Grosses délivréesREPUBLIQUE FRANCAISE
aux parties le :AU NOM DU PEUPLE FRANCAIS
COUR D'APPEL DE PARIS
Pôle 5 - Chambre 2
ARRET DU 07 JUIN 2013
(n° 155, 5 pages)
Numéro d'inscription au répertoire général : 13/04062.
Décision déférée à la Cour : Ordonnance du 14 Février 2013 - Conseiller de la mise en état de PARIS Pôle 5 Chambre 2 - RG n° 12/13072.
DEMANDEUR AU DÉFÉRÉ :
Monsieur [T] [E]
demeurant [Adresse 1],
représenté par la SELARL REINHART MARVILLE TORRE en la personne de Maître Philippe TORRE, avocat au barreau de PARIS, toque : K0030,
assisté de Maître Marc SUSINI, plaidant pour la SELARL REINHART MARVILLE TORRE, avocat au barreau de PARIS, toque : K0030.
DÉFENDERESSE AU DÉFÉRÉ :
SA [E] FRANCE
prise en la personne de ses représentants légaux,
ayant son siège social [Adresse 2],
représentée par Maître Pascale FLAURAUD, avocat au barreau de PARIS, toque : K0090,
assistée de Maître Georges Louis HARANG plaidant pour le Cabinet HOCHE, avocat au barreau de PARIS, toque K 0061.
DÉFENDERESSE AU DÉFÉRÉ :
SA EDF ENERGIES NOUVELLES REPARTIES (EDF-ENR)
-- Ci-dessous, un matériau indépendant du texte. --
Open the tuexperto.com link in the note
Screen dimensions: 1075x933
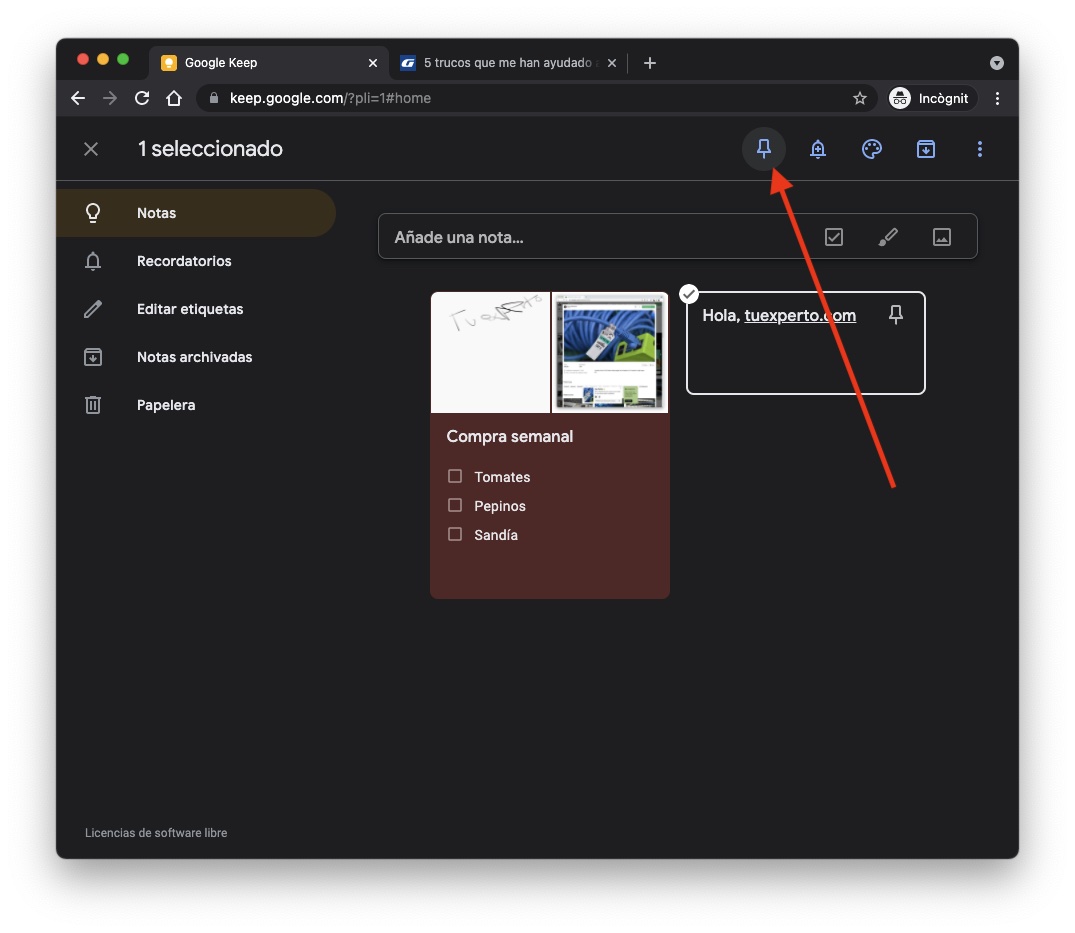pyautogui.click(x=800, y=315)
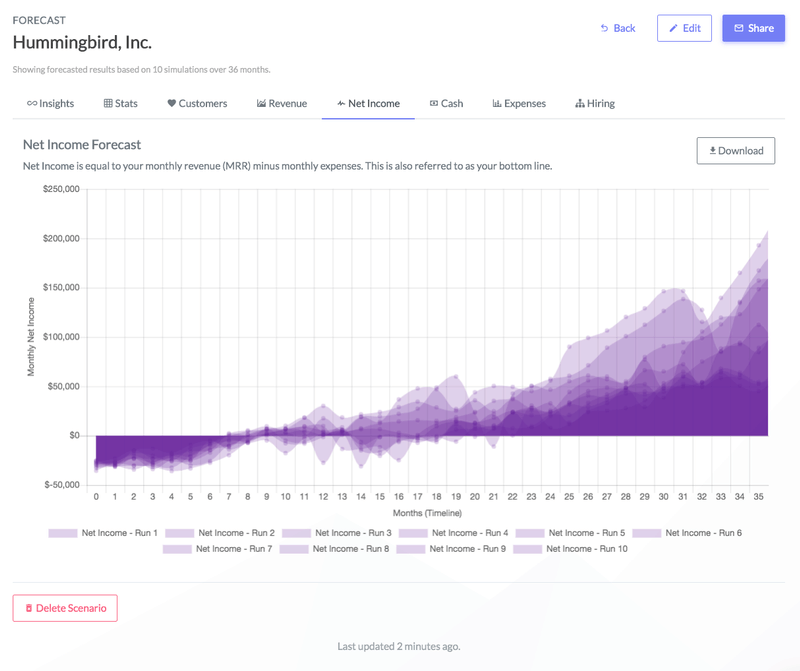The width and height of the screenshot is (800, 671).
Task: Click the bar chart icon beside Expenses
Action: pyautogui.click(x=497, y=104)
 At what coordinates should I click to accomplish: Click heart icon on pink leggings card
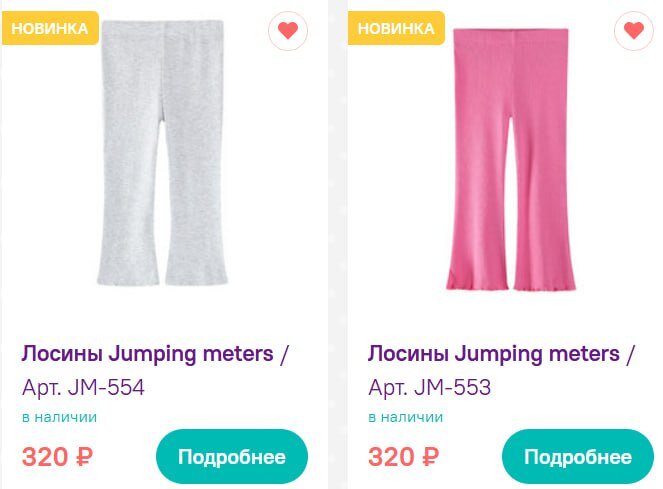pos(633,30)
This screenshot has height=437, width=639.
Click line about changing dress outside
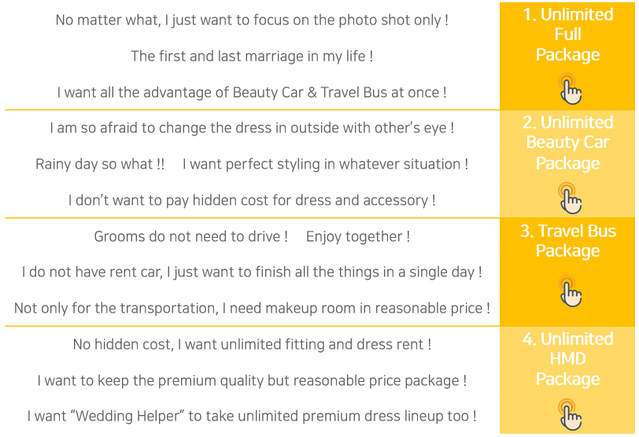click(251, 128)
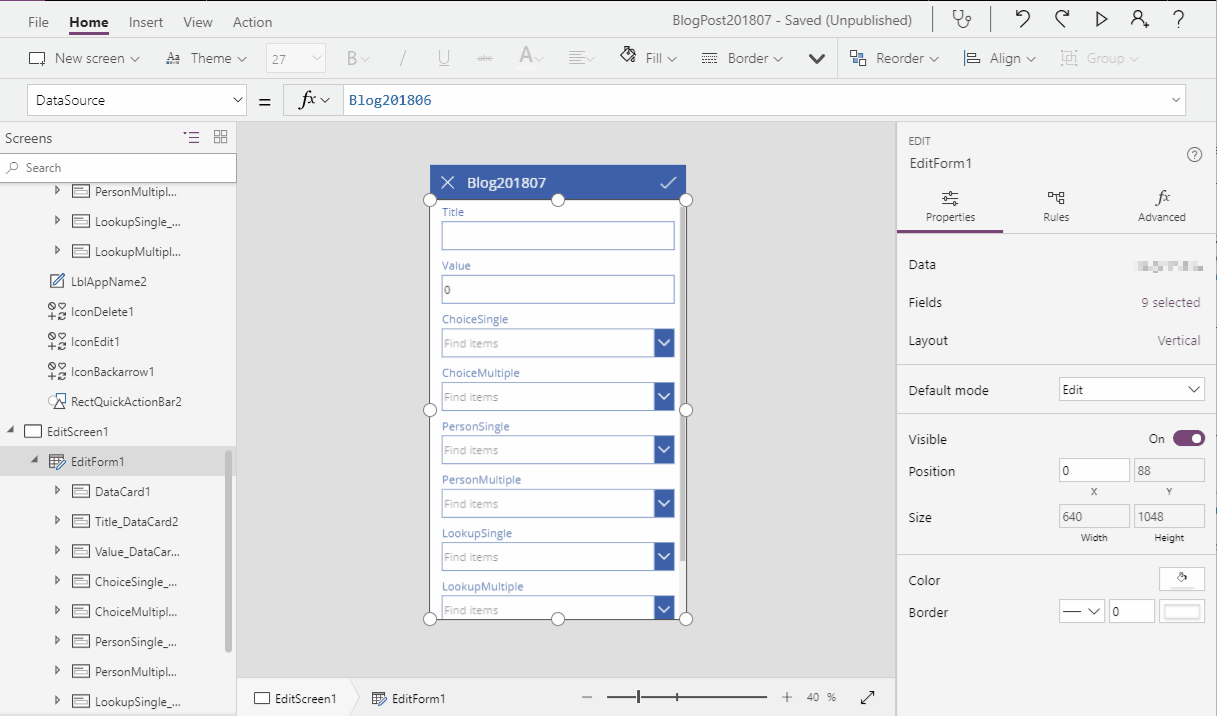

prise en la personne de ses représentants légaux,
ayant son siège social [Adresse 3],
représentée par Maître Pascale FLAURAUD, avocat au barreau de PARIS, toque : K0090.
assistée de Maître Catherine OTTAWAY plaidant pour le Cabinet HOCHE, avocat au barreau de PARIS, toque K 0061.
COMPOSITION DE LA COUR :
L'affaire a été débattue le 18 avril 2013, en audience publique, devant la Cour composée de :
Madame Marie-Christine AIMAR, présidente,
Madame Edith SUDRE, conseillère,
Madame Pascale BEAUDONNET, conseillère,
qui en ont délibéré.
Greffier lors des débats : Monsieur Truc Lam NGUYEN.
ARRET :
Contradictoire,
- prononcé publiquement par mise à disposition de l'arrêt au greffe de la Cour, les parties en ayant été préalablement avisées dans les conditions prévues au deuxième alinéa de l'article 450 du Code de procédure civile.
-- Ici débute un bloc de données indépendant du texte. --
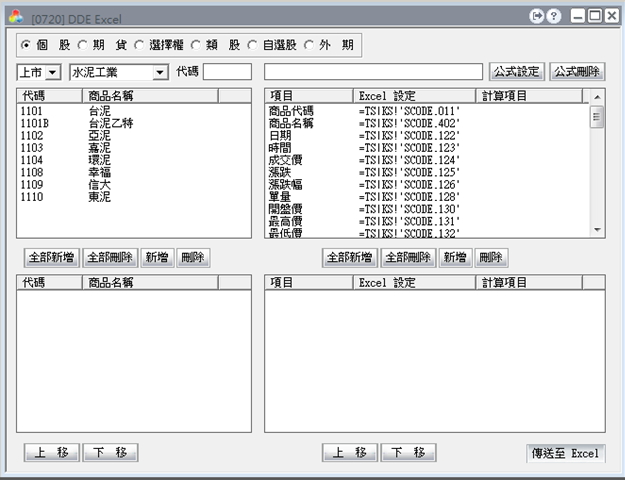This screenshot has height=480, width=625.
Task: Click the exit arrow icon in title bar
Action: [x=537, y=16]
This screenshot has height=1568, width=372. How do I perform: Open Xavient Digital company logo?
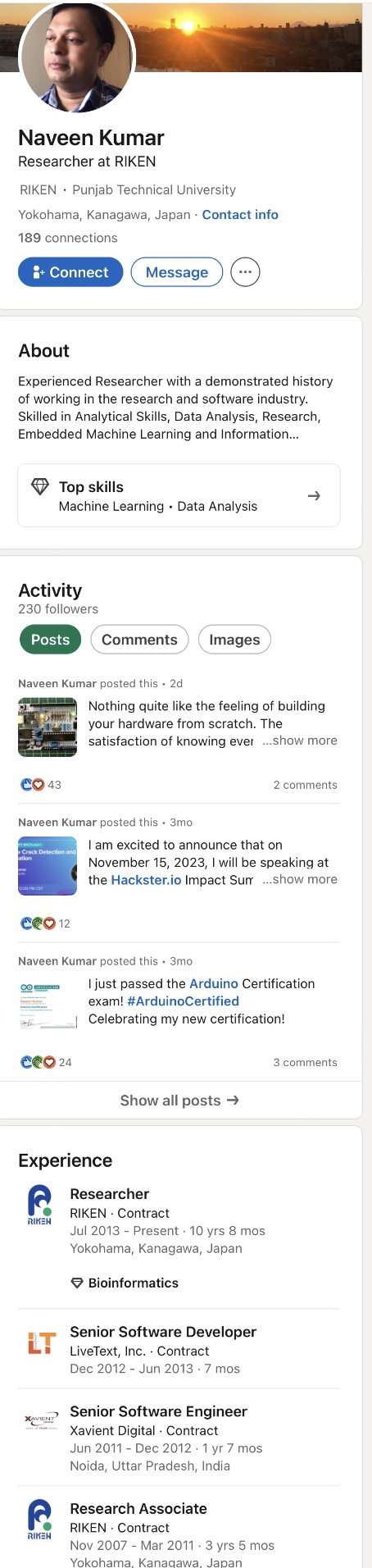(39, 1419)
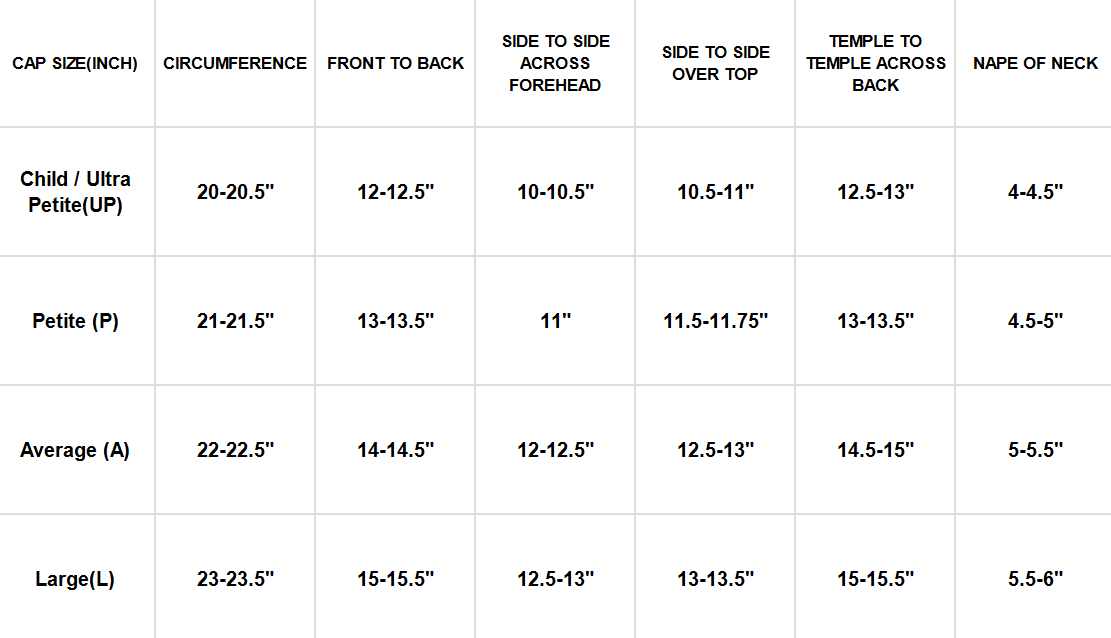Screen dimensions: 1111x638
Task: Select the Average (A) row label
Action: click(x=75, y=450)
- signé par Madame Marie-Christine AIMAR, présidente, et par Monsieur Truc Lam NGUYEN, greffier présent lors du prononcé.
Par acte d'huissier en date du 23 février 2010 Monsieur [T] [E], titulaire de brevets cédés à la société [E] France alors détenue par la société EDF ENERGIES NOUVELLES REPARTIES, ci-après EDF ENR, a fait assigner ces deux sociétés en réparation du préjudice subi dans le cadre de l'exécution d'un contrat de cession de brevets étrangers dénommés 'Plenum Climat' et 'Gestion Air Neuf' .
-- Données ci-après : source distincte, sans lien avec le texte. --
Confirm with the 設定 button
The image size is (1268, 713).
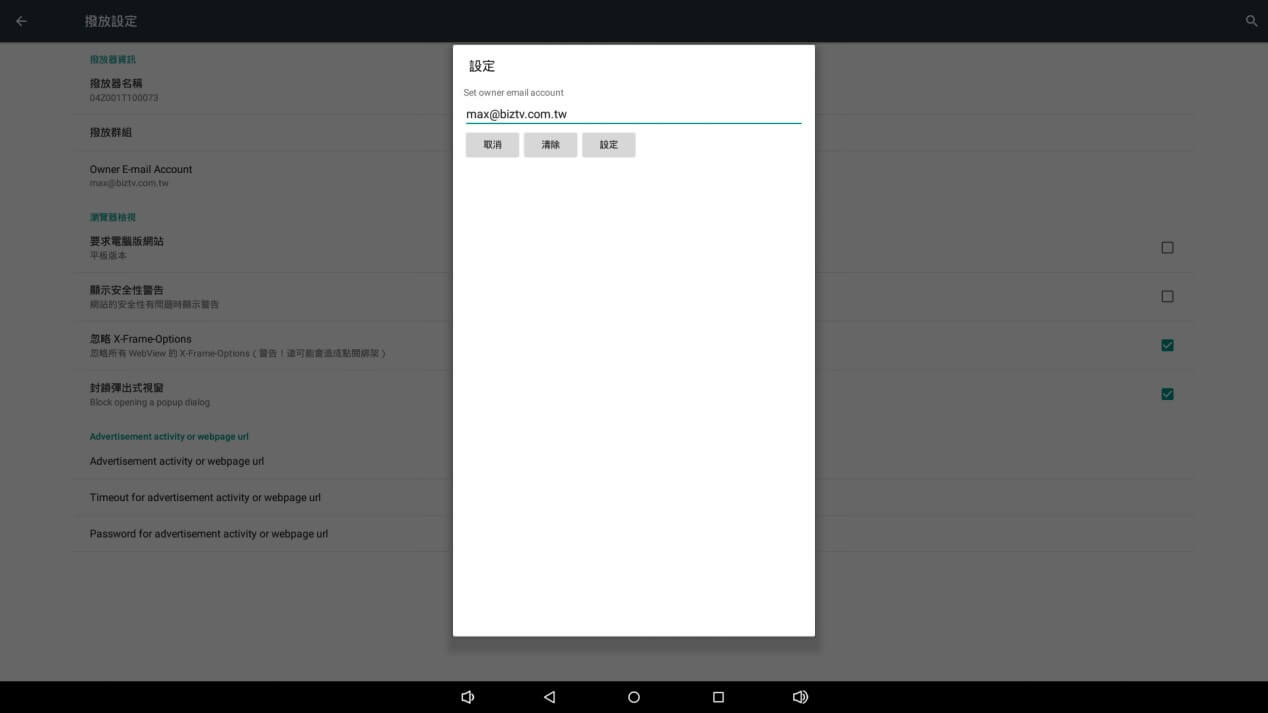(x=609, y=145)
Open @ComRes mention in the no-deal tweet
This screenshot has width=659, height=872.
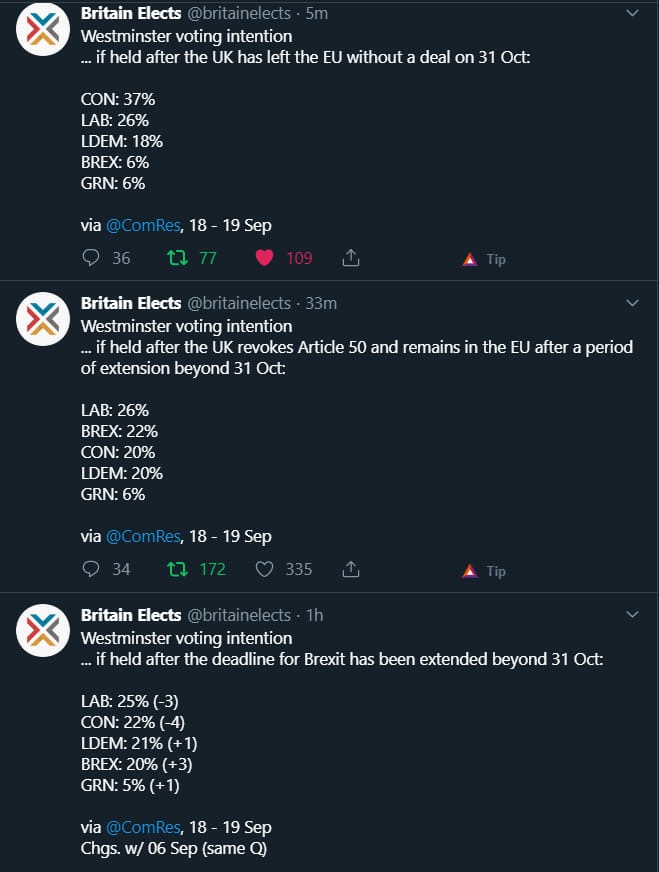tap(143, 225)
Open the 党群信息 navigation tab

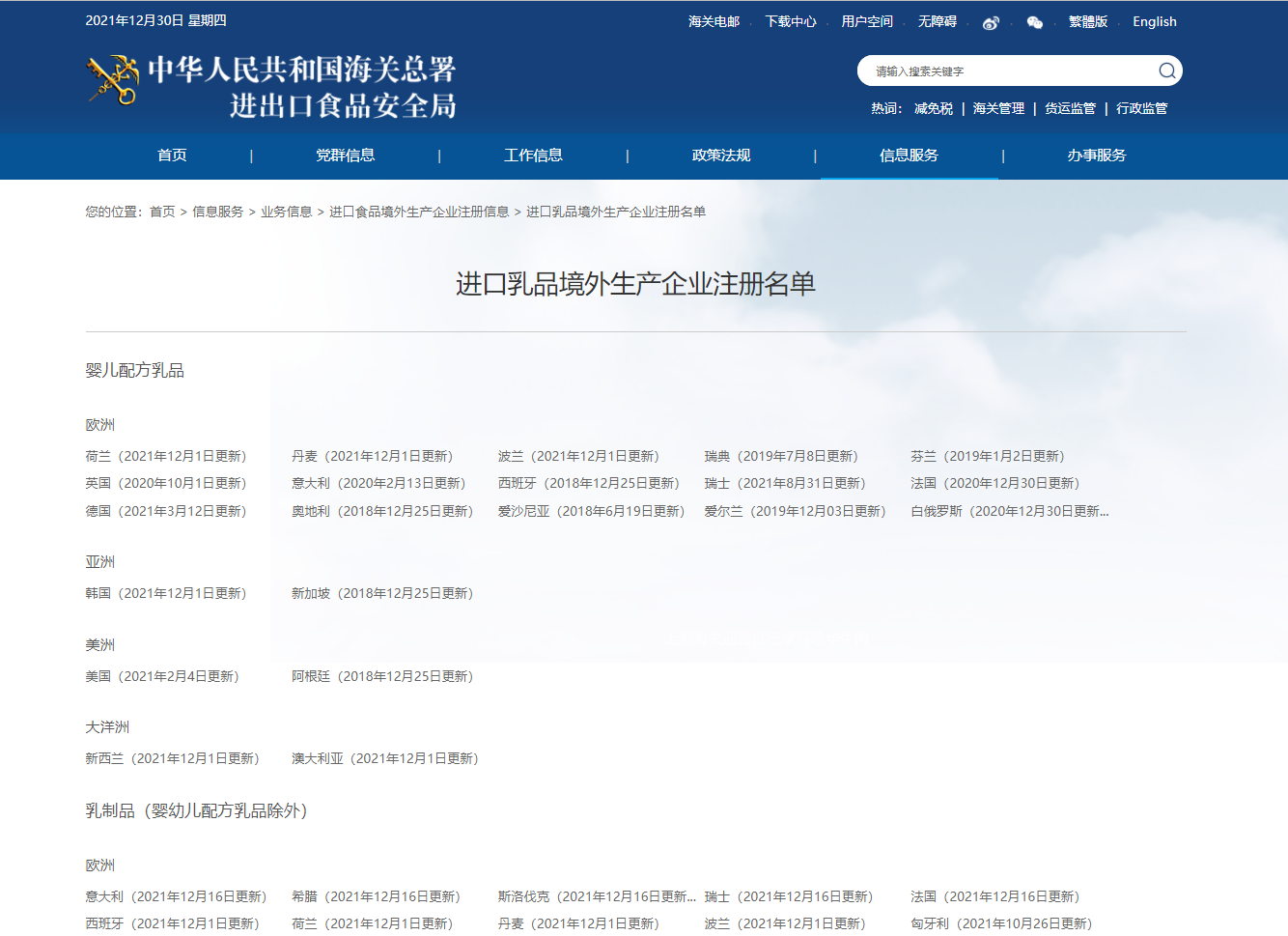point(345,156)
Par jugement rendu le 25 mai 2012 le tribunal de grande instance de PARIS a, en substance, débouté les parties de leurs prétentions respectives.
Monsieur [T] [E] a interjeté appel de cette décision le 12 juillet 2012.
Maître Pascale FLAURAUD, avocat au barreau de Paris déclarant occuper pour les deux sociétés intimées, a signifié le 31 juillet 2012 sa constitution à la SCP d'avocats représentant l'appelant par huissier audiencier.
Monsieur [E] a notifié ses conclusions d'appel à Maîtres [P] [G] et Catherine OTTAWAY, avocats des sociétés intimées en première instance, le 12 octobre 2012, puis le 31 octobre 2012 à Maître FLAURAUD.
Par conclusions d'incident notifiées le 6 décembre 2012 et le 30 janvier 2013 la société EDF ENR a invoqué , en substance, au visa des articles 411, 412, 671 et suivants, 901 et 908 du code de procédure civile, l'irrégularité des conclusions d'appel et, en conséquence, la caducité de l'appel.
Les intimées ont conclu au fond le 11 décembre 2012.
Par ordonnance en date du 14 février 2013, le conseiller de la mise en état, considérant que les conclusions d'appel notifiées aux avocats plaidants étaient irrégulières, que leur notification à l'avocat constitué avait un caractère tardif et qu'il n'existait pas d'élément permettant de considérer que la sanction encourue était manifestement disproportionnée, a prononcé la caducité de la déclaration d'appel de Monsieur [T] [E] enregistrée le 12 juillet 2012 et rejeté les demandes formées sur le fondement de l'article 700 du Code de Procédure Civile.
Monsieur [T] [E] a déféré à la Cour cette ordonnance le 28 février 2013 en application de l'article 916 du Code de Procédure Civile sollicitant sa réformation en faisant valoir que le prononcé de la caducité de la déclaration d'appel du 12 juillet 2012 revêtirait un caractère disproportionné et le priverait du droit de faire valoir ses moyens de fait et de droit en appel en violation des dispositions de l'article 6 §1 de la Convention Européenne des Droits de l'Homme.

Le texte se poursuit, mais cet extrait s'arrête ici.